◆ **Input**

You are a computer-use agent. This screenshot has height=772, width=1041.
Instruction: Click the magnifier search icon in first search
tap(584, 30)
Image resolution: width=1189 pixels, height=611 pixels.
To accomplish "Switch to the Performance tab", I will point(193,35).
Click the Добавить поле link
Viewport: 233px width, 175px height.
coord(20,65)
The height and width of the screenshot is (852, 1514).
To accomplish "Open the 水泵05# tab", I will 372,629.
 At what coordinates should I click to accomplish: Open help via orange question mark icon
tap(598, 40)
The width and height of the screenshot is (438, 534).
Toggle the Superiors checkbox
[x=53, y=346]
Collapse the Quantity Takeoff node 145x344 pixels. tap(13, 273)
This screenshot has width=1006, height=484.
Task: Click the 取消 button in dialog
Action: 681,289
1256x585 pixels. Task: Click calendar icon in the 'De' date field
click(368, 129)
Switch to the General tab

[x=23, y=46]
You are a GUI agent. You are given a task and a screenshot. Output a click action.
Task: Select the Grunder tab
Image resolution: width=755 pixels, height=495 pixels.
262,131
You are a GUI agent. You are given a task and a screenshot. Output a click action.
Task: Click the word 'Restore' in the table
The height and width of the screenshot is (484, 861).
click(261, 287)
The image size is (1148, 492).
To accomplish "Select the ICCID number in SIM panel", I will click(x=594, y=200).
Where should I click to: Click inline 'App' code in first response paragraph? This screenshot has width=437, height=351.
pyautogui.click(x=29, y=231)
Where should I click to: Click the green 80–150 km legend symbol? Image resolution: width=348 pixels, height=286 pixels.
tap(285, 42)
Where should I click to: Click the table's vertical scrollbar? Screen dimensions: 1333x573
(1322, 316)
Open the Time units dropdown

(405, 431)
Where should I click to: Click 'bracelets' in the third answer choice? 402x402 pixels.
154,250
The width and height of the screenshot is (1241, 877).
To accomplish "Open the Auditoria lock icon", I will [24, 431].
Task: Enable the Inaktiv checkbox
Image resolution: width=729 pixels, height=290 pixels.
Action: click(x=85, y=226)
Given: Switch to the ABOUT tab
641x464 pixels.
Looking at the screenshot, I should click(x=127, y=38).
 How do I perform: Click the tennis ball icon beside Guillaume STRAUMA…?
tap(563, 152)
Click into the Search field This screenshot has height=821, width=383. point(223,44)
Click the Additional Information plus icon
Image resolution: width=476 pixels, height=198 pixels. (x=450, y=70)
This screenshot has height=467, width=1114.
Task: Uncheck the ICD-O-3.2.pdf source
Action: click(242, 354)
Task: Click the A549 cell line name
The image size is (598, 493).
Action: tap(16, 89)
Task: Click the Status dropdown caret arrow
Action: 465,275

◆ **Your task**
Please convert all of the material above into a Markdown table with the columns "Row" and "Content", giving each line its own numbered row and leaving out blank lines.

◆ **Answer to the task**
| Row | Content |
|---|---|
| 1 | You are a computer-use agent. This screenshot has height=772, width=1041. |
| 2 | Instruction: Click the magnifier search icon in first search |
| 3 | tap(584, 30) |
| 4 | Image resolution: width=1189 pixels, height=611 pixels. |
| 5 | To accomplish "Switch to the Performance tab", I will point(193,35). |
| 6 | Click the Добавить поле link |
| 7 | Viewport: 233px width, 175px height. |
| 8 | coord(20,65) |
| 9 | The height and width of the screenshot is (852, 1514). |
| 10 | To accomplish "Open the 水泵05# tab", I will 372,629. |
| 11 |  At what coordinates should I click to accomplish: Open help via orange question mark icon |
| 12 | tap(598, 40) |
| 13 | The width and height of the screenshot is (438, 534). |
| 14 | Toggle the Superiors checkbox |
| 15 | [x=53, y=346] |
| 16 | Collapse the Quantity Takeoff node 145x344 pixels. tap(13, 273) |
| 17 | This screenshot has width=1006, height=484. |
| 18 | Task: Click the 取消 button in dialog |
| 19 | Action: 681,289 |
| 20 | 1256x585 pixels. Task: Click calendar icon in the 'De' date field |
| 21 | click(368, 129) |
| 22 | Switch to the General tab |
| 23 | [x=23, y=46] |
| 24 | You are a GUI agent. You are given a task and a screenshot. Output a click action. |
| 25 | Task: Select the Grunder tab |
| 26 | Image resolution: width=755 pixels, height=495 pixels. |
| 27 | 262,131 |
| 28 | You are a GUI agent. You are given a task and a screenshot. Output a click action. |
| 29 | Task: Click the word 'Restore' in the table |
| 30 | The height and width of the screenshot is (484, 861). |
| 31 | click(261, 287) |
| 32 | The image size is (1148, 492). |
| 33 | To accomplish "Select the ICCID number in SIM panel", I will click(x=594, y=200). |
| 34 | Where should I click to: Click inline 'App' code in first response paragraph? This screenshot has width=437, height=351. |
| 35 | pyautogui.click(x=29, y=231) |
| 36 | Where should I click to: Click the green 80–150 km legend symbol? Image resolution: width=348 pixels, height=286 pixels. |
| 37 | tap(285, 42) |
| 38 | Where should I click to: Click the table's vertical scrollbar? Screen dimensions: 1333x573 |
| 39 | (1322, 316) |
| 40 | Open the Time units dropdown |
| 41 | (405, 431) |
| 42 | Where should I click to: Click 'bracelets' in the third answer choice? 402x402 pixels. |
| 43 | 154,250 |
| 44 | The width and height of the screenshot is (1241, 877). |
| 45 | To accomplish "Open the Auditoria lock icon", I will [24, 431]. |
| 46 | Task: Enable the Inaktiv checkbox |
| 47 | Image resolution: width=729 pixels, height=290 pixels. |
| 48 | Action: click(x=85, y=226) |
| 49 | Given: Switch to the ABOUT tab |
| 50 | 641x464 pixels. |
| 51 | Looking at the screenshot, I should click(x=127, y=38). |
| 52 |  How do I perform: Click the tennis ball icon beside Guillaume STRAUMA…? |
| 53 | tap(563, 152) |
| 54 | Click into the Search field This screenshot has height=821, width=383. point(223,44) |
| 55 | Click the Additional Information plus icon |
| 56 | Image resolution: width=476 pixels, height=198 pixels. (x=450, y=70) |
| 57 | This screenshot has height=467, width=1114. |
| 58 | Task: Uncheck the ICD-O-3.2.pdf source |
| 59 | Action: click(242, 354) |
| 60 | Task: Click the A549 cell line name |
| 61 | The image size is (598, 493). |
| 62 | Action: tap(16, 89) |
| 63 | Task: Click the Status dropdown caret arrow |
| 64 | Action: 465,275 |